Under the accord, the number of personnel employed by the new Alitalia will be 12,500 including 1,500 pilots, 3,300 cabin staff and 7,650 technicians, workers and managerial staff, ANSA news agency said.
CAI had previously offered to employ only 11,500 people, ANSA quoted the unions as saying.
The fate of around 1,000 call-center staff in particular remained unclear.
Last-ditch talks to save Alitalia had got under way on Sunday, with prospective buyers, unions and the government struggling to agree on how to salvage the country’s flag carrier.
The meeting wound up early yesterday with approval of the draft deal laying out the industrial plan of the new company but avoiding the thorny problem of a single contract for all staff proposed by CAI.
That was to be addressed at a fresh meeting with unions later yesterday.
Under the latest rescue plan, the Italian consortium, which has put a 1 billion euro (US$1.4 billion) offer for the airline on the table, would ensure passenger flights keep running.
Alitalia would also merge with Air One, Italy’s second-largest airline, and its 1.2 billion euro debt would be absorbed by a second company, which would then be liquidated.
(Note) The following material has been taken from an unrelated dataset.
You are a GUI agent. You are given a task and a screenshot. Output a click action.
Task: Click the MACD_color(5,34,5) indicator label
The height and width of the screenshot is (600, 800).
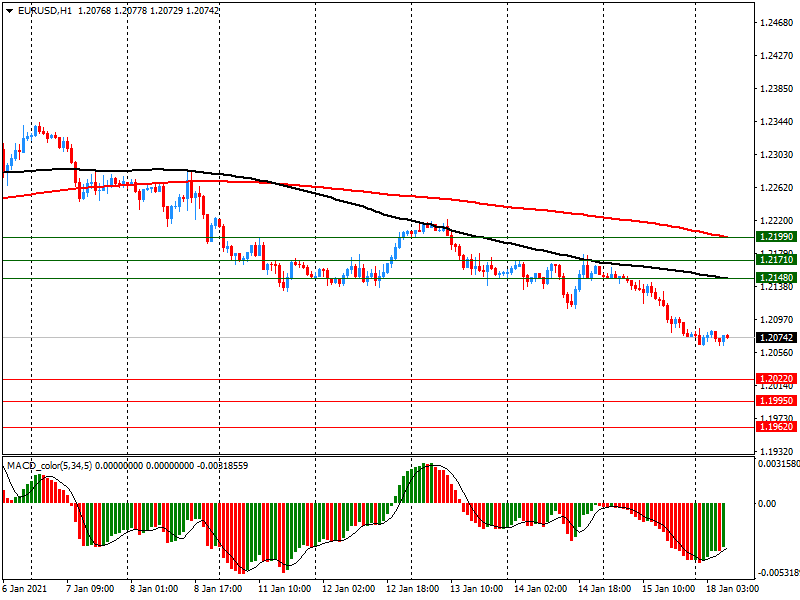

Earlier meetings this weekend yielded small advances, according to daily La Repubblica, which reported that potential buyers increased their salary package for Alitalia employees by 100 million euros.
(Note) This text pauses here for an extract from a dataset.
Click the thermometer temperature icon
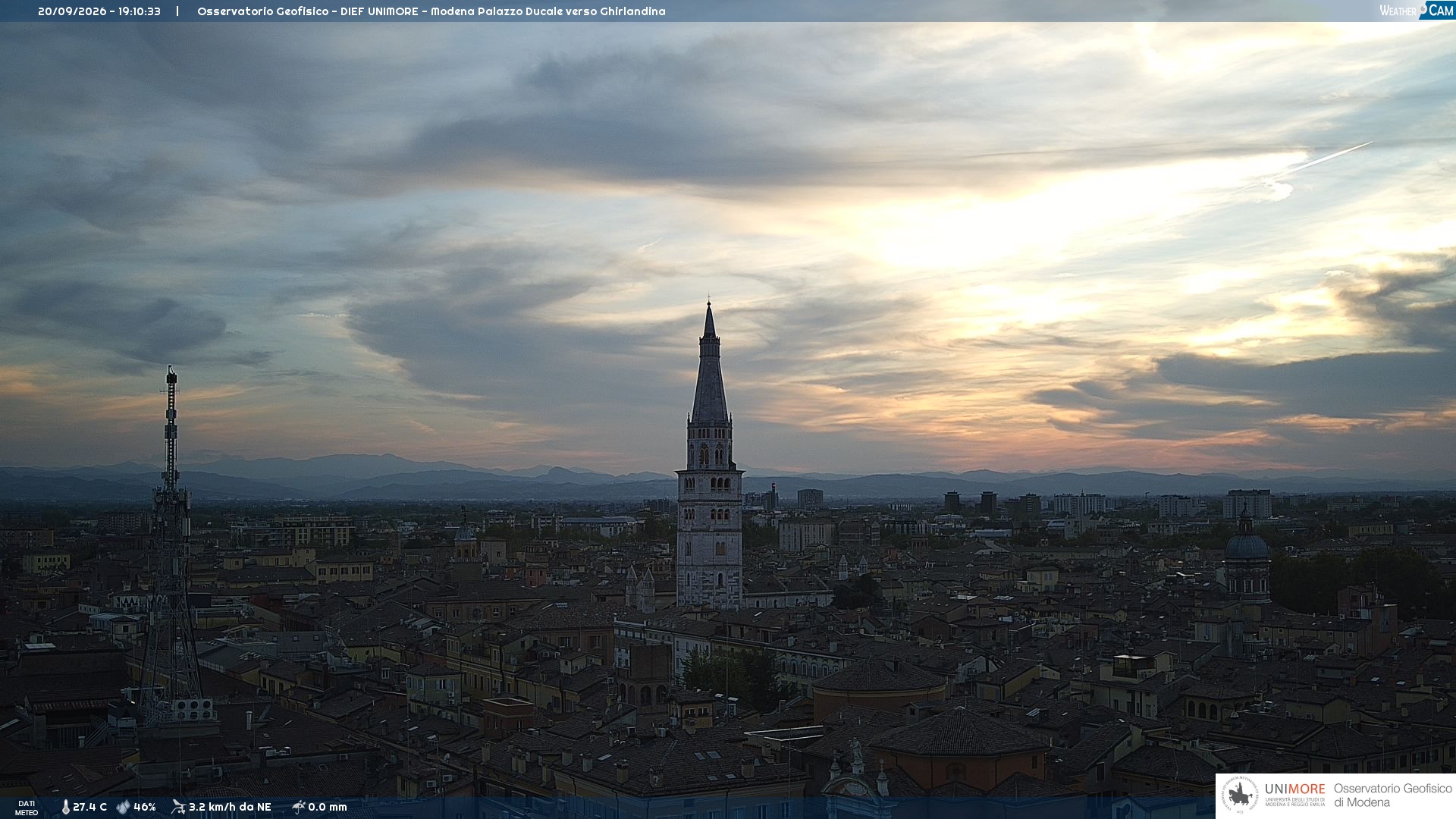Screen dimensions: 1456x819 [65, 808]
Berlusconi, who has personally intervened in the talks, said on Saturday that Alitalia’s closure would be a “disaster for the entire country.”
The company has been living on state-funded life support, with Italian investors and unions having failed to agree on the salary, vacation and contract demands outlined in the current takeover package.
Massimo Notaro, the head of one of Italy’s two main pilot unions, UP, said on Sunday that a CAI forecast that 1,000 pilots might lose their jobs was “completely unacceptable.”
A proposed takeover of Alitalia by Air France-KLM fell apart in April when the French-based carrier walked away from talks after unions rejected terms.
The Italian government owns 49.9 percent of Alitalia.